:: Provided material
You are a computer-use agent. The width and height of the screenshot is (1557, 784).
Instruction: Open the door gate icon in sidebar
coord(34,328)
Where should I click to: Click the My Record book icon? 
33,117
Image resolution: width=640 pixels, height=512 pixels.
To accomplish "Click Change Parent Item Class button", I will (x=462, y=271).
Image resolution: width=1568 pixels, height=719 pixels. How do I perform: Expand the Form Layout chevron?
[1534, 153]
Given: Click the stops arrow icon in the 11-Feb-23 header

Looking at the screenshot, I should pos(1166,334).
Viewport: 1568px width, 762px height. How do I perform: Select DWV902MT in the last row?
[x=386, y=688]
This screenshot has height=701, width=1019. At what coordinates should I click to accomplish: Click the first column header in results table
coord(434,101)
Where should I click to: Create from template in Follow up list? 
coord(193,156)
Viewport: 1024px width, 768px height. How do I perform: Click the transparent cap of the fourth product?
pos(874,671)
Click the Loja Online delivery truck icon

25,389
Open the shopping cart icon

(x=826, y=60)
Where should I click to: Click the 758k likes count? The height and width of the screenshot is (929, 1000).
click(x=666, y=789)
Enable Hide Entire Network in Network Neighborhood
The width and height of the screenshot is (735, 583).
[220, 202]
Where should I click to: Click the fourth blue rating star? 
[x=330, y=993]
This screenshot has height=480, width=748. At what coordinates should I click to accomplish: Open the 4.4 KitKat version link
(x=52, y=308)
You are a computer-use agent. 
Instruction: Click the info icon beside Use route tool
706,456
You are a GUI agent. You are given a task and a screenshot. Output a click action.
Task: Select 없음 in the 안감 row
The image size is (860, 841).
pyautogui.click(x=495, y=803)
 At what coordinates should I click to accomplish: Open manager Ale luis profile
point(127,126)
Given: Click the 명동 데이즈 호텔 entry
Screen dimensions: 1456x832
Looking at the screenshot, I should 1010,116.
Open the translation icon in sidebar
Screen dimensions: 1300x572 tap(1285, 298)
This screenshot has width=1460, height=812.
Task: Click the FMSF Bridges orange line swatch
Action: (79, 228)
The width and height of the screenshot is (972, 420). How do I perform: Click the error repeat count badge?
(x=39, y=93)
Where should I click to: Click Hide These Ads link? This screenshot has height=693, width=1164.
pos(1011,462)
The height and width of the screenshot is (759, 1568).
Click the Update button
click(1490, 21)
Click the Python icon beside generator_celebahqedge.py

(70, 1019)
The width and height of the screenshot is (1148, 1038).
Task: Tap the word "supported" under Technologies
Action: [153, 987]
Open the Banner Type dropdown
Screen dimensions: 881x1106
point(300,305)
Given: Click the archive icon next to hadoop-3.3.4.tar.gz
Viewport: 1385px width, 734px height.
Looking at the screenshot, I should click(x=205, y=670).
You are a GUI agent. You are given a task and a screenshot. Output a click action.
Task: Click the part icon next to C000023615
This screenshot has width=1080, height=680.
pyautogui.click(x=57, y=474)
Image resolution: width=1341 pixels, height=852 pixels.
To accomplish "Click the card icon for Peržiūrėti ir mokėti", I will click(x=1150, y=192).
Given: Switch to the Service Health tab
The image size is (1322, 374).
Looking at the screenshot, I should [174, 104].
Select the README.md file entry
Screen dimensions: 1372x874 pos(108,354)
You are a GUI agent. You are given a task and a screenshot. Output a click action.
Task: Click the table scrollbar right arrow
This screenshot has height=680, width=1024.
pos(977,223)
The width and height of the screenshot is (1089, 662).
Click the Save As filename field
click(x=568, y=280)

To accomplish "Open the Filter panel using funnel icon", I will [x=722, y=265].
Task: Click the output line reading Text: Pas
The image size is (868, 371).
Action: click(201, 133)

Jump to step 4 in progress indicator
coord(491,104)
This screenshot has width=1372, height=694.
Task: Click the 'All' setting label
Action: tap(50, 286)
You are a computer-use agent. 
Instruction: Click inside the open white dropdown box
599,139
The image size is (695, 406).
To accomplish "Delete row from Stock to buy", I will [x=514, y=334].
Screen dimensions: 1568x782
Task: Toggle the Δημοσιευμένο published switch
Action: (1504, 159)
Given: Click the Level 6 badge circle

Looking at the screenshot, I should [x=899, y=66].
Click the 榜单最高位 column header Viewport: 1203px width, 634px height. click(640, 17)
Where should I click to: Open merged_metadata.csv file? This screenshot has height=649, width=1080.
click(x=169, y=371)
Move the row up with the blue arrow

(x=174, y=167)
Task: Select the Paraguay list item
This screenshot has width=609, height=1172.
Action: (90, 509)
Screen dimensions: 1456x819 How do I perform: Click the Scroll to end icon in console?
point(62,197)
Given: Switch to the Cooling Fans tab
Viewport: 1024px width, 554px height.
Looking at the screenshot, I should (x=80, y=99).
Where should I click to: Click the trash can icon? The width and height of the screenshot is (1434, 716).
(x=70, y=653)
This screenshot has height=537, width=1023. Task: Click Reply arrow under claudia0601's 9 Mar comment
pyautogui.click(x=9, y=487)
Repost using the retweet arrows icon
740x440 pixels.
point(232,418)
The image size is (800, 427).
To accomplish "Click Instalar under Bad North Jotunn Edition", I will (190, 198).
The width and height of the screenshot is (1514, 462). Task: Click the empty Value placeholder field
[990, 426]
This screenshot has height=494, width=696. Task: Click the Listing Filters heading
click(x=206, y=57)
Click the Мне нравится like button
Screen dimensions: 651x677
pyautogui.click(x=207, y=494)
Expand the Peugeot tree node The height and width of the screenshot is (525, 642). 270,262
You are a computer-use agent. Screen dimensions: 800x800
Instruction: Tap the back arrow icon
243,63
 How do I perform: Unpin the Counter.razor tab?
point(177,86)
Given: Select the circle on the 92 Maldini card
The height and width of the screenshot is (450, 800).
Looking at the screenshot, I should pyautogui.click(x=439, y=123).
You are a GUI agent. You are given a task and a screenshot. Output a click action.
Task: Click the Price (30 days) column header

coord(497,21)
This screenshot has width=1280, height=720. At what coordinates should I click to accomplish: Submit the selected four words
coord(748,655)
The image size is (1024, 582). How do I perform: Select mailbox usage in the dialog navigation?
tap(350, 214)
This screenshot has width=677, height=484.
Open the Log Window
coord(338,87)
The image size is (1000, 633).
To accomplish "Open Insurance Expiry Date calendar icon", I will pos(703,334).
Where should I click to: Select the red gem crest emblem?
::::
== Exercise instructions ==
Your task is to extract the lines running from the one with "The image size is (1024, 582)." to the end of the material, inclusive, copying each exactly and adding nothing.

== The completed task ==
The image size is (1024, 582). How do I perform: Select mailbox usage in the dialog navigation?
tap(350, 214)
This screenshot has width=677, height=484.
Open the Log Window
coord(338,87)
The image size is (1000, 633).
To accomplish "Open Insurance Expiry Date calendar icon", I will pos(703,334).
Where should I click to: Select the red gem crest emblem?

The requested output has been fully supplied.